(The input):

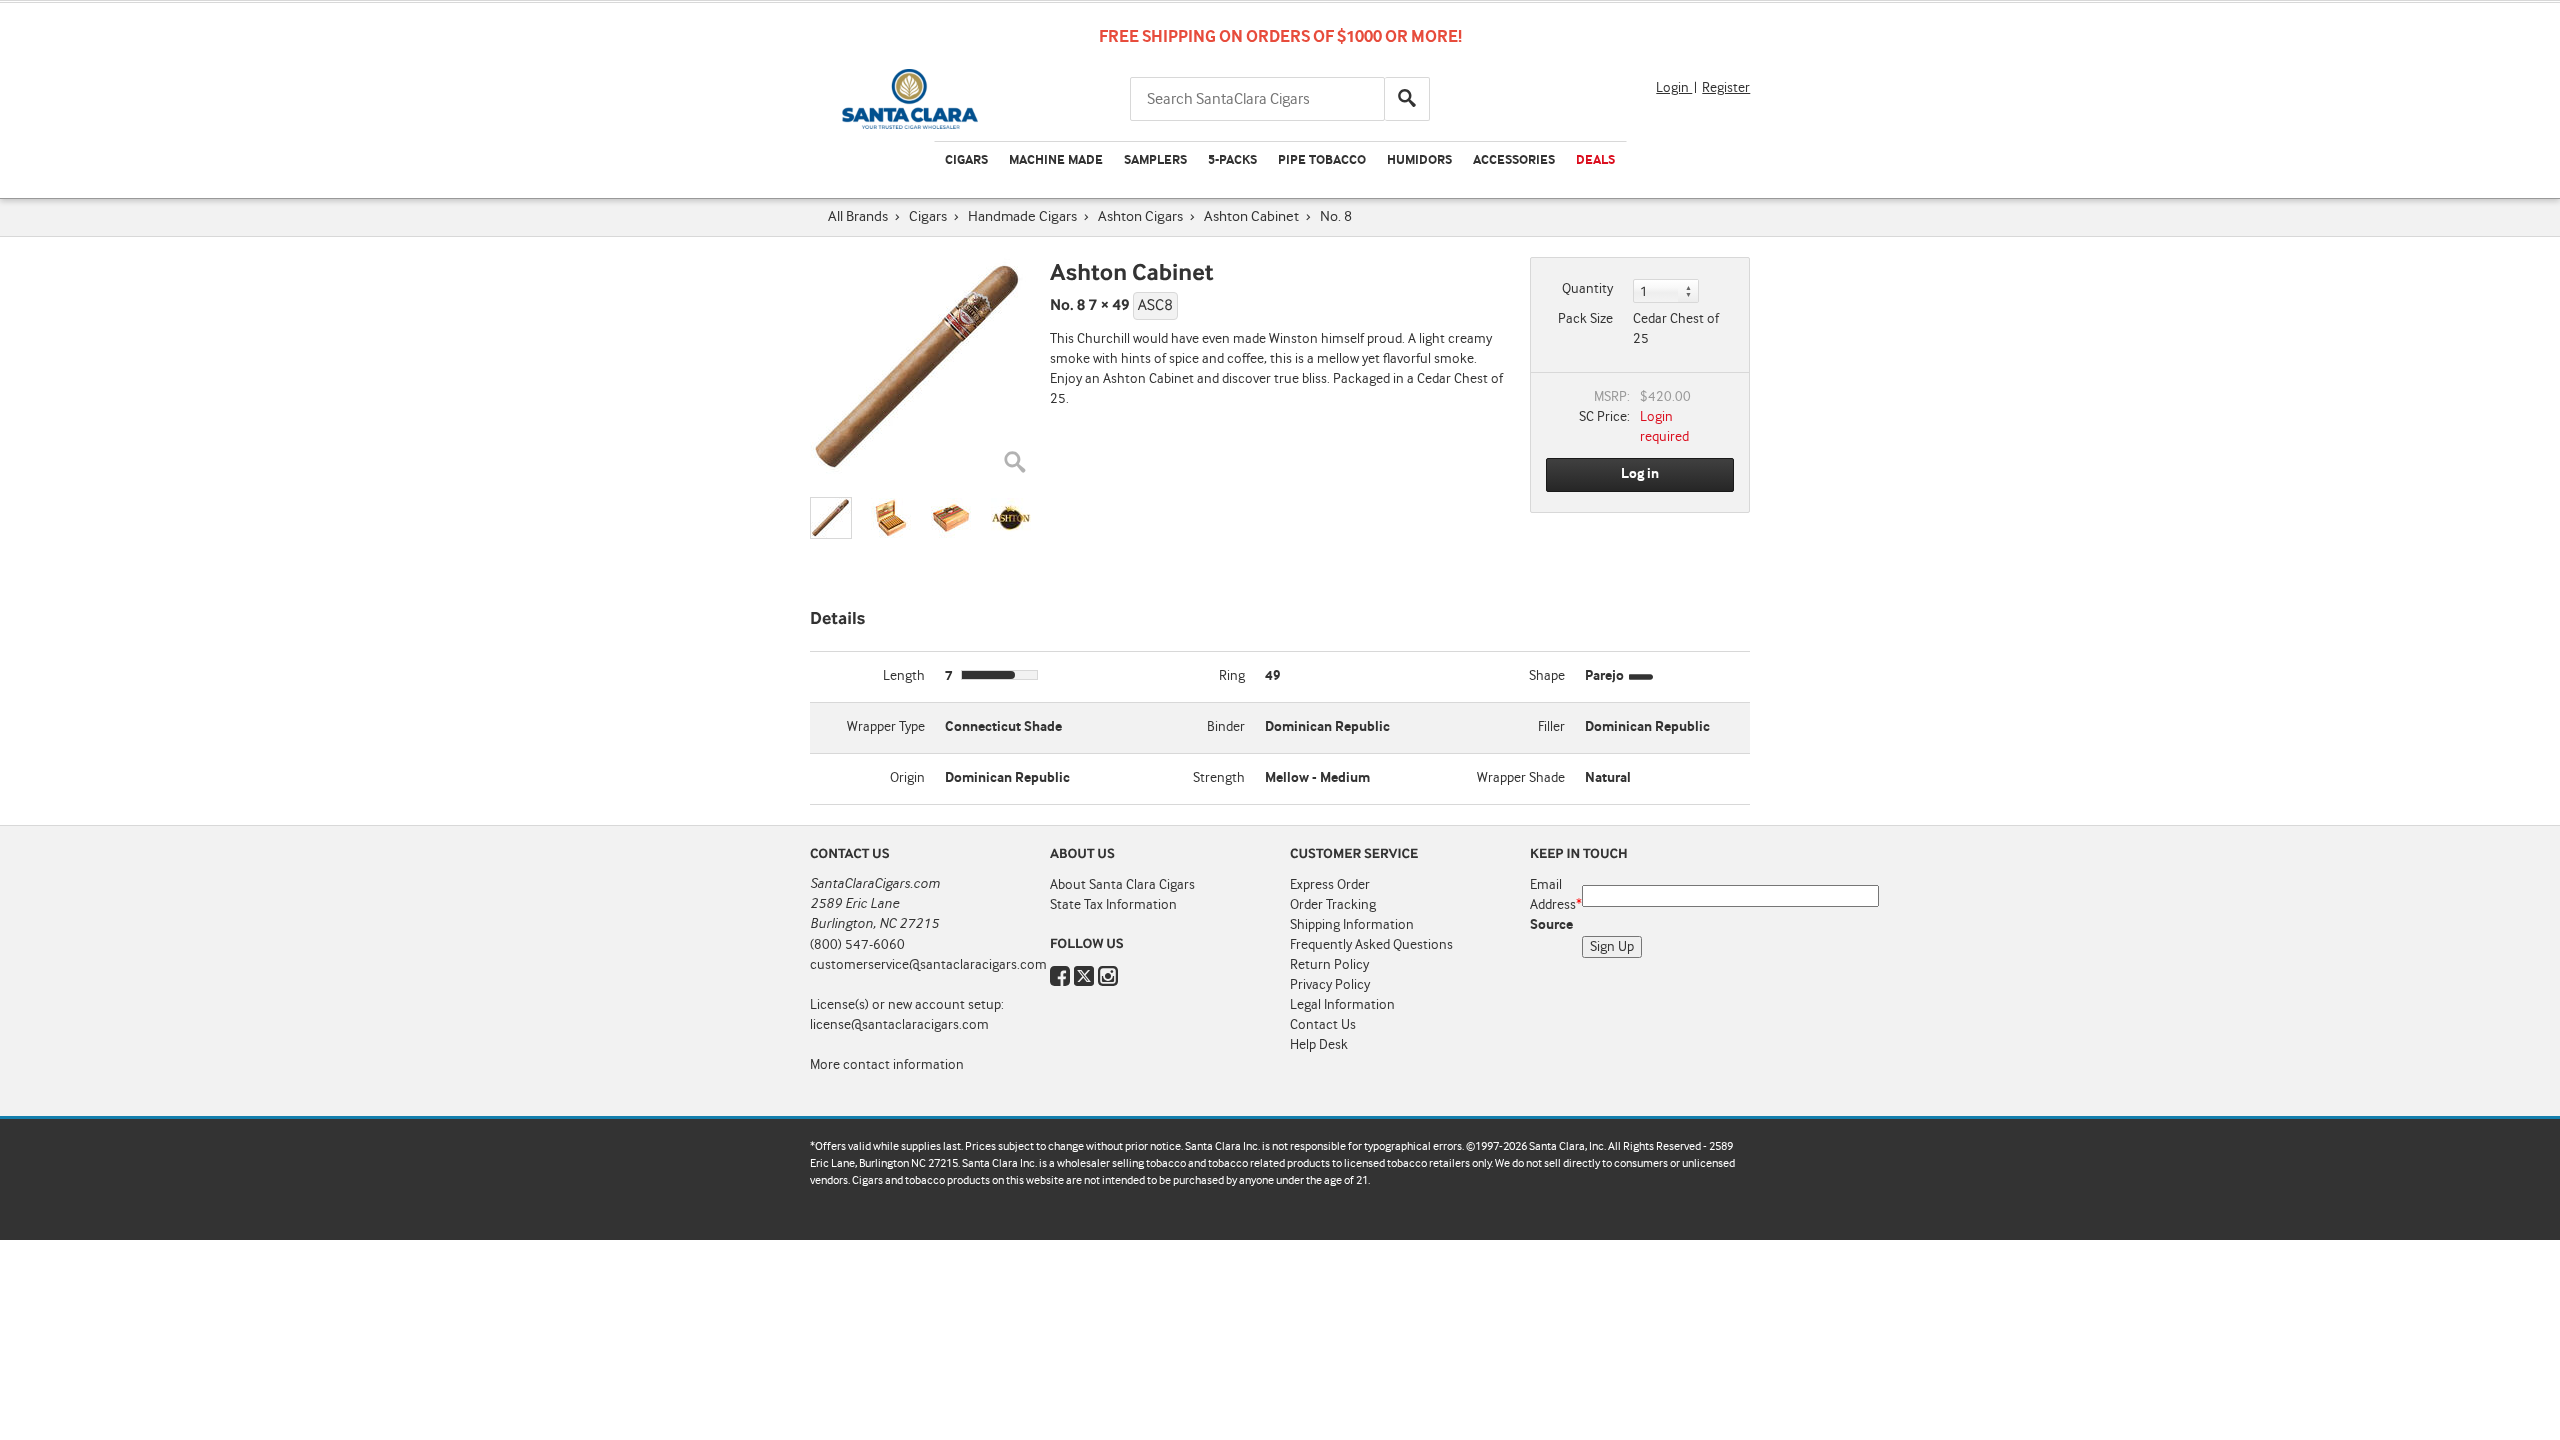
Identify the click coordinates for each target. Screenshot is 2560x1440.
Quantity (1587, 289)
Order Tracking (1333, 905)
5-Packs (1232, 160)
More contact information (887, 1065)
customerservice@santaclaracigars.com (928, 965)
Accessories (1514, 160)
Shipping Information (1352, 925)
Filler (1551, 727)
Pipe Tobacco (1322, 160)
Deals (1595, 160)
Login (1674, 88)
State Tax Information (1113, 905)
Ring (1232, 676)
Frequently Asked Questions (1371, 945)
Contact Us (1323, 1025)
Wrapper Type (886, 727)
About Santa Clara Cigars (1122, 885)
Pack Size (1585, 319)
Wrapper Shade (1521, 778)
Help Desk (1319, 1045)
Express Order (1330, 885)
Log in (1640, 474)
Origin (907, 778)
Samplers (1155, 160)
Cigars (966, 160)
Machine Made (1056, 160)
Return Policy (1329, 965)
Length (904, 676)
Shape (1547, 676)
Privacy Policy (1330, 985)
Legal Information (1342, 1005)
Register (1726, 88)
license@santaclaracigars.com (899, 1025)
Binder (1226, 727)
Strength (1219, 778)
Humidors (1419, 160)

(Exercise): The complete listing must be transcribed verbatim, and all pictures are to be omitted.

(Response to the exercise):
Identify the click coordinates for each target. Screenshot is 2560x1440.
Quantity (1587, 289)
Order Tracking (1333, 905)
5-Packs (1232, 160)
More contact information (887, 1065)
customerservice@santaclaracigars.com (928, 965)
Accessories (1514, 160)
Shipping Information (1352, 925)
Filler (1551, 727)
Pipe Tobacco (1322, 160)
Deals (1595, 160)
Login (1674, 88)
State Tax Information (1113, 905)
Ring (1232, 676)
Frequently Asked Questions (1371, 945)
Contact Us (1323, 1025)
Wrapper Type (886, 727)
About Santa Clara Cigars (1122, 885)
Pack Size (1585, 319)
Wrapper Shade (1521, 778)
Help Desk (1319, 1045)
Express Order (1330, 885)
Log in (1640, 474)
Origin (907, 778)
Samplers (1155, 160)
Cigars (966, 160)
Machine Made (1056, 160)
Return Policy (1329, 965)
Length (904, 676)
Shape (1547, 676)
Privacy Policy (1330, 985)
Legal Information (1342, 1005)
Register (1726, 88)
license@santaclaracigars.com (899, 1025)
Binder (1226, 727)
Strength (1219, 778)
Humidors (1419, 160)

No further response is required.